# Prompt
List all the lines in these records that hold "each".

# The data
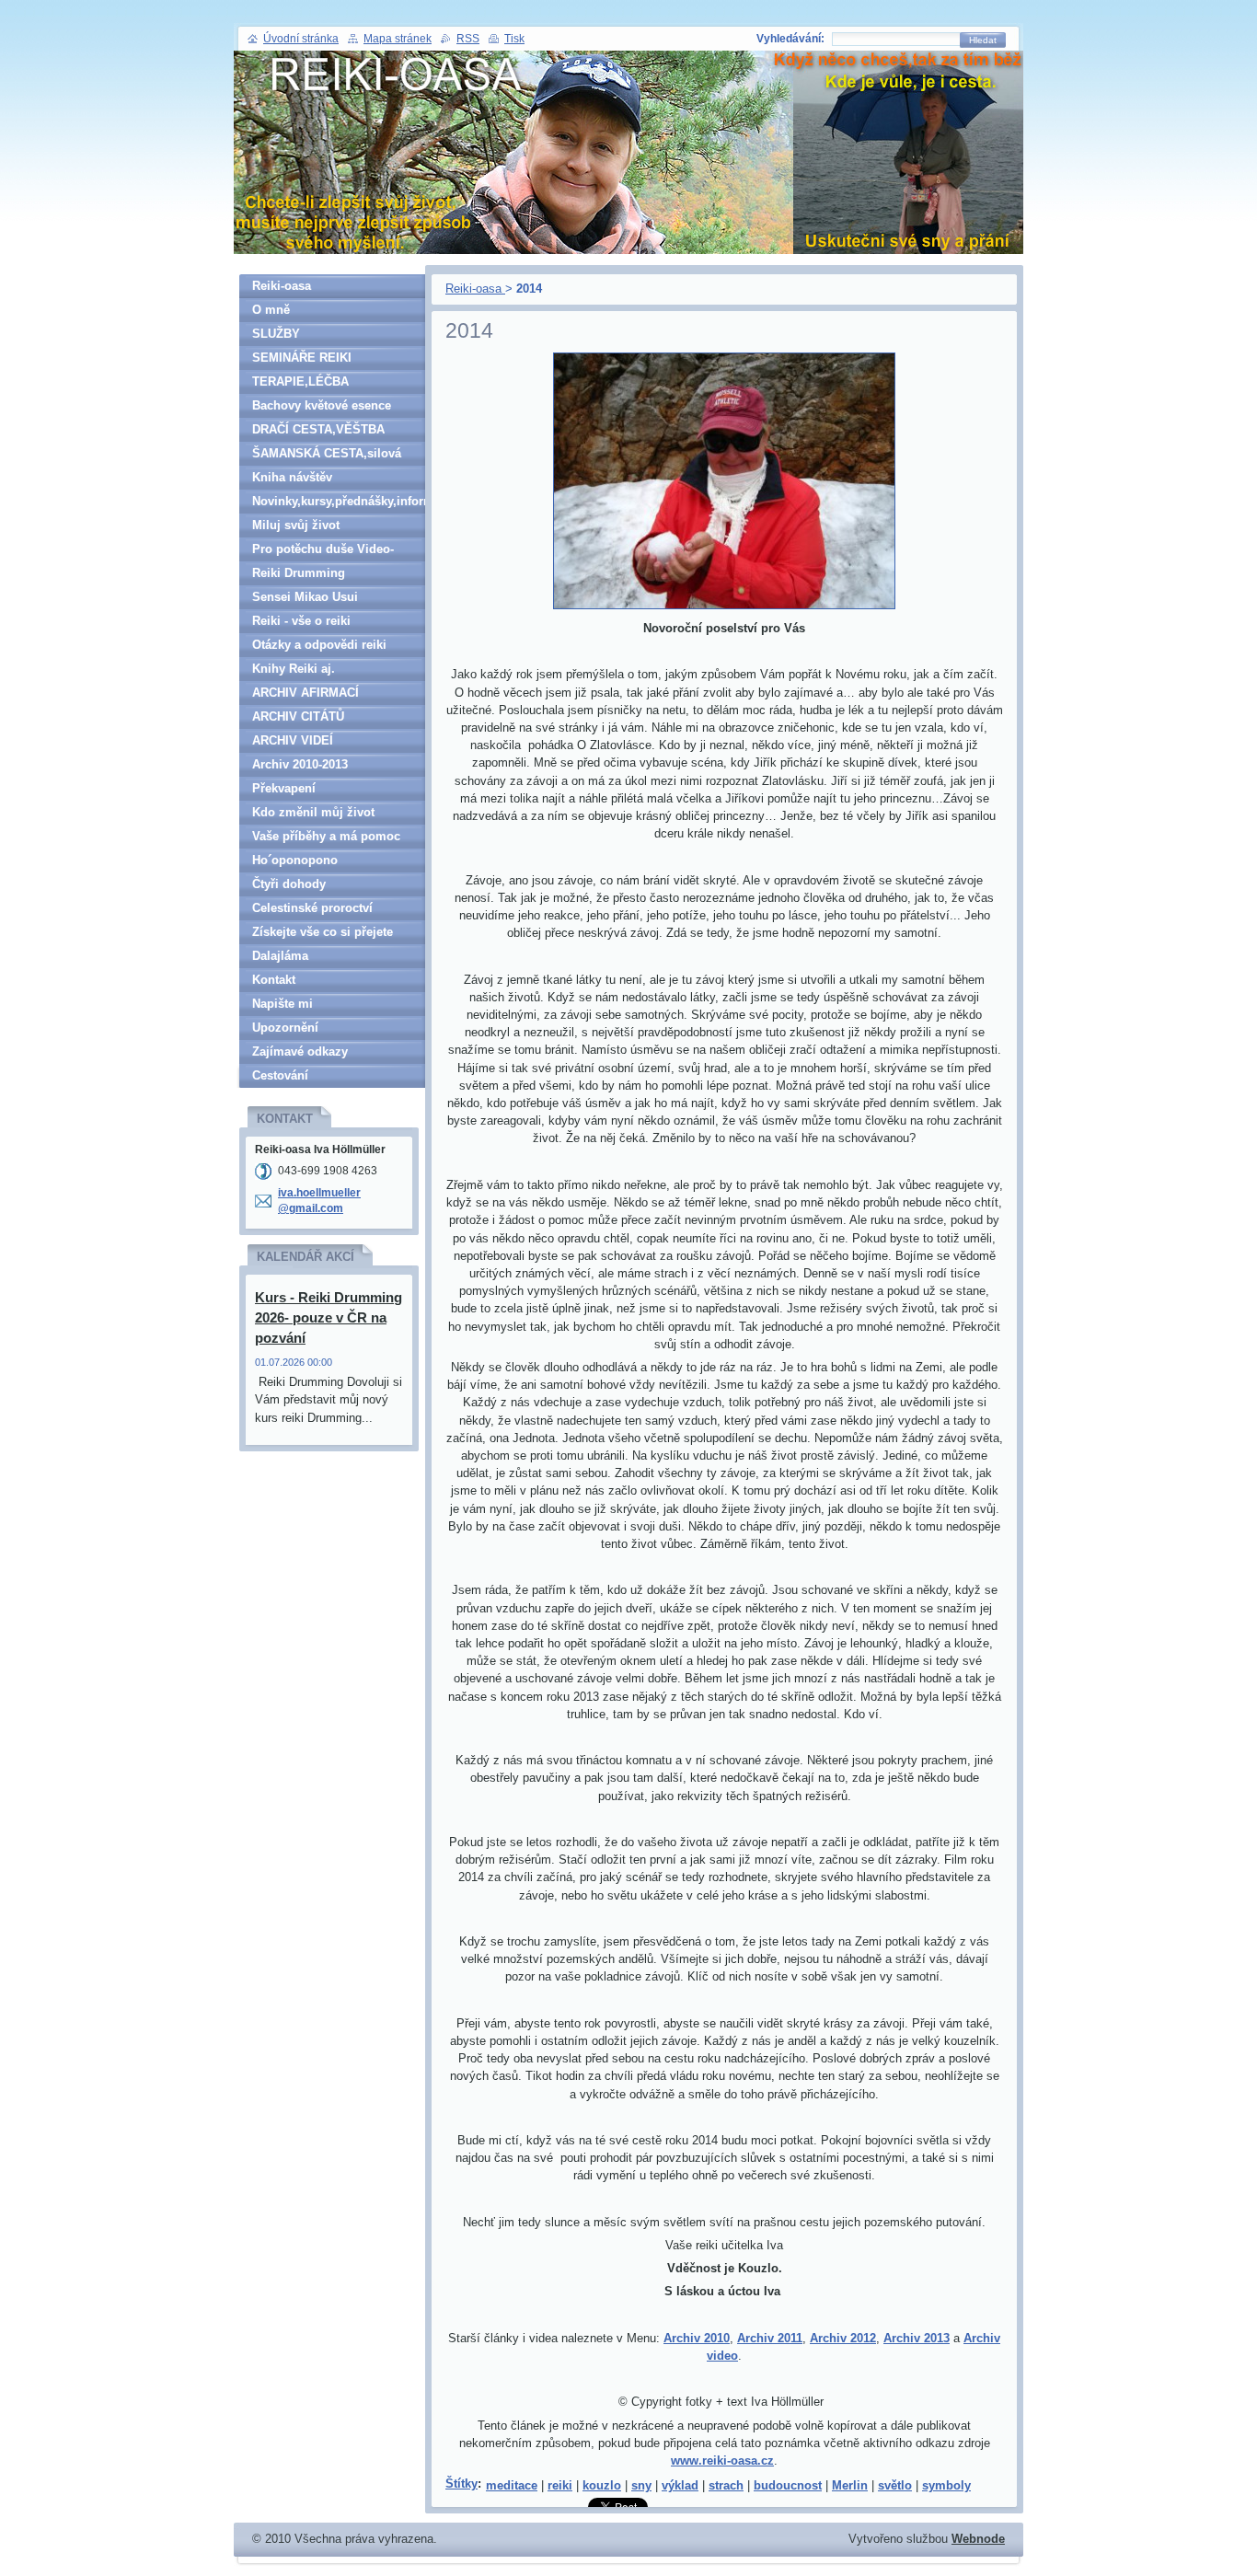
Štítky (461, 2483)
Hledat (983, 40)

--

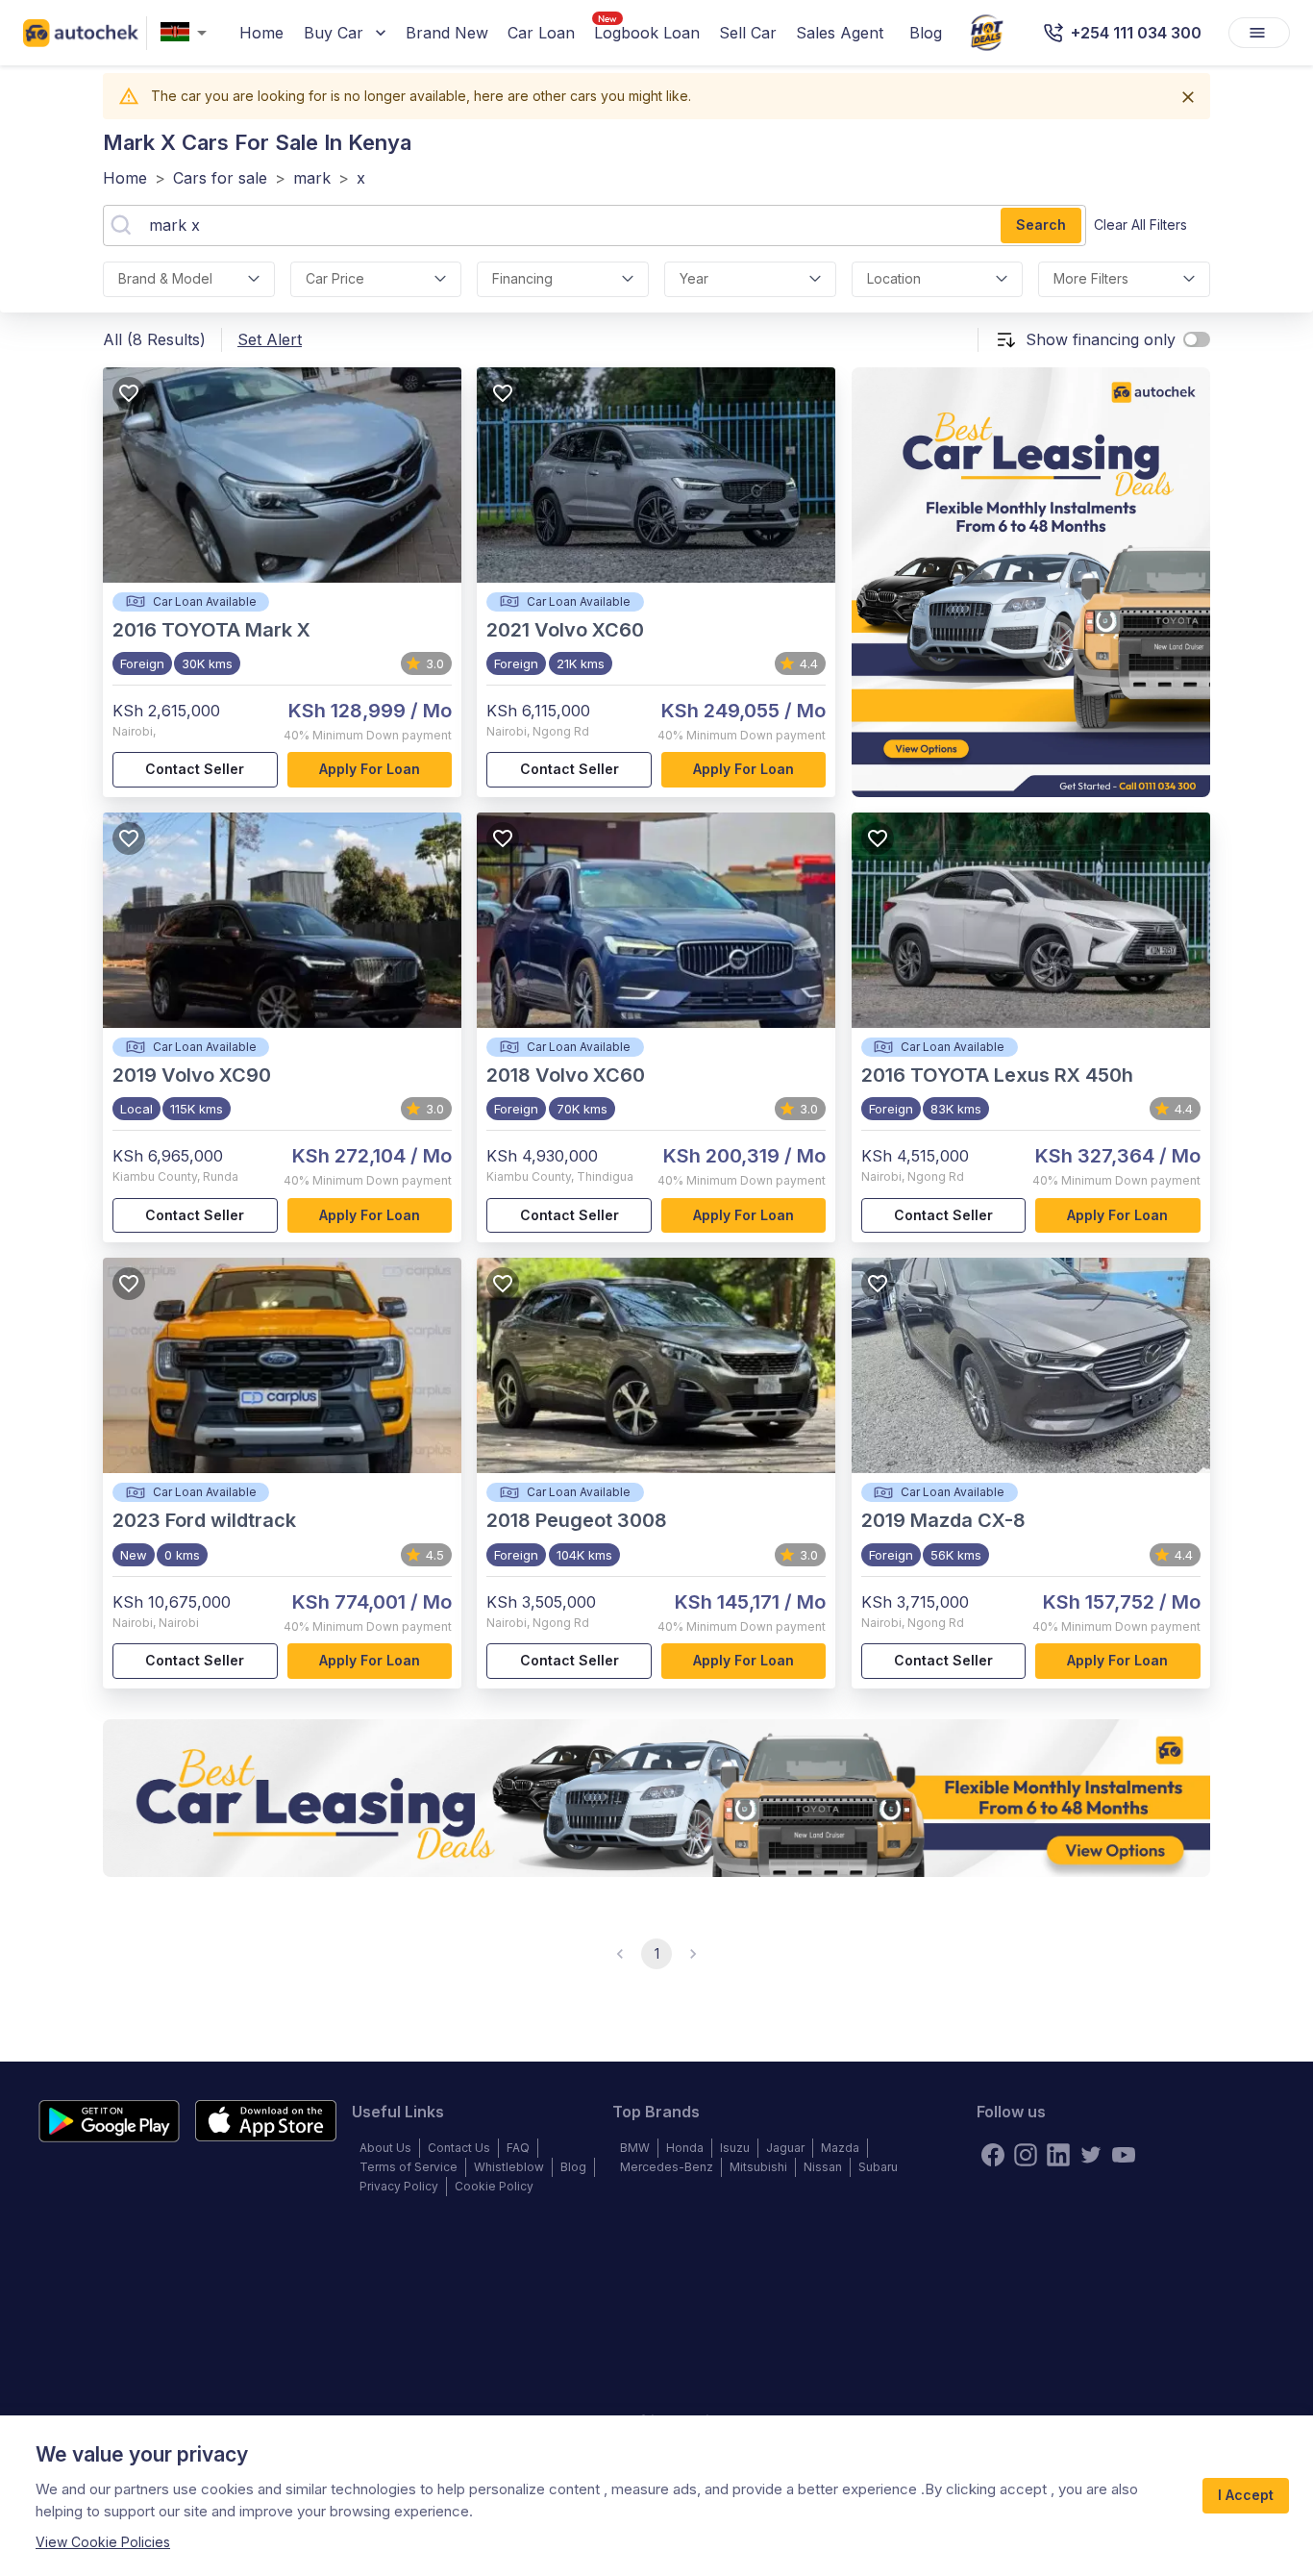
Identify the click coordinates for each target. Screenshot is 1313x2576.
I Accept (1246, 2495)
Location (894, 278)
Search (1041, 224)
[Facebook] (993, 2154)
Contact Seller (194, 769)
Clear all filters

==

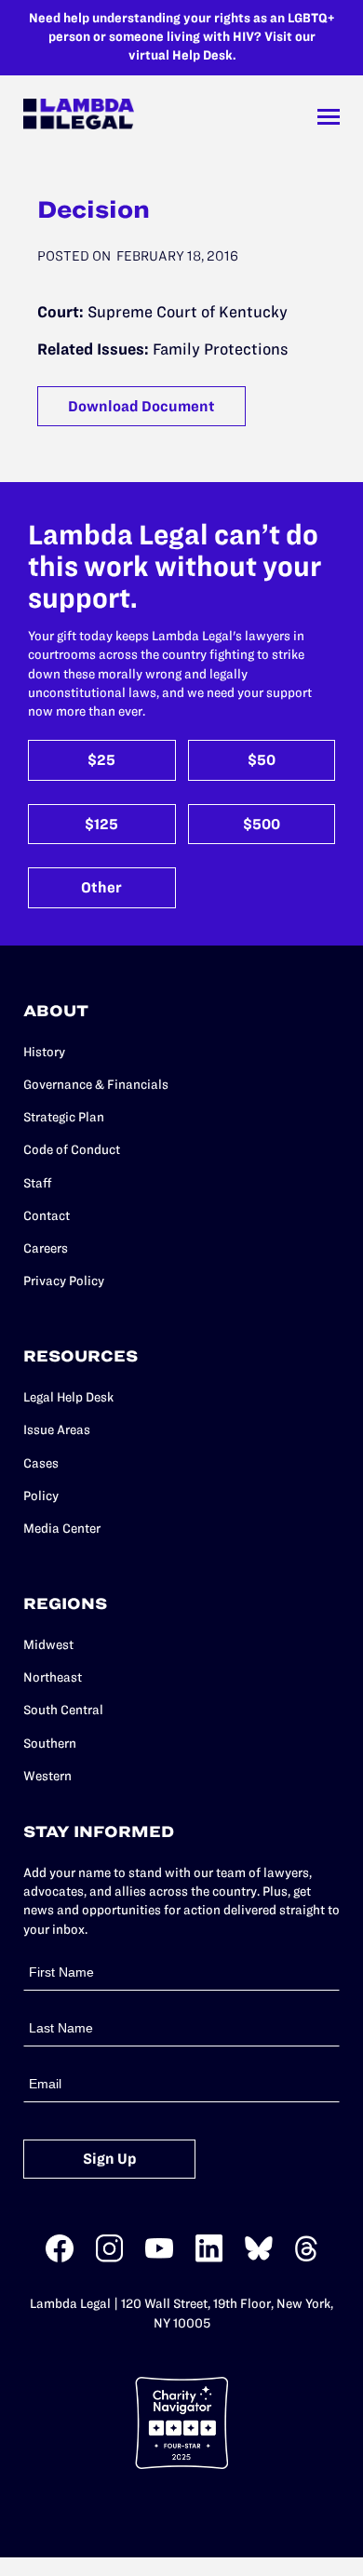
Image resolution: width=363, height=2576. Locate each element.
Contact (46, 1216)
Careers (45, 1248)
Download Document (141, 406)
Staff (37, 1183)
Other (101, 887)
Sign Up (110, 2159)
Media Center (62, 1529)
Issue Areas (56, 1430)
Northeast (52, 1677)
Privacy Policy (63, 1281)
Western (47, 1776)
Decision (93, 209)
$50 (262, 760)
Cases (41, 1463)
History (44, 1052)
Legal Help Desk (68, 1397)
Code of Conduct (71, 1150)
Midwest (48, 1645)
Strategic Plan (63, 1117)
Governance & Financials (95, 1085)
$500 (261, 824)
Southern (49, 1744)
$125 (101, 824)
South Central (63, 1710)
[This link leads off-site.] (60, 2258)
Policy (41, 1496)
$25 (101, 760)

# Expected output
Identify the click coordinates for each target. Screenshot is 1313x2576.
Image resolution: width=363, height=2576. Locate each element.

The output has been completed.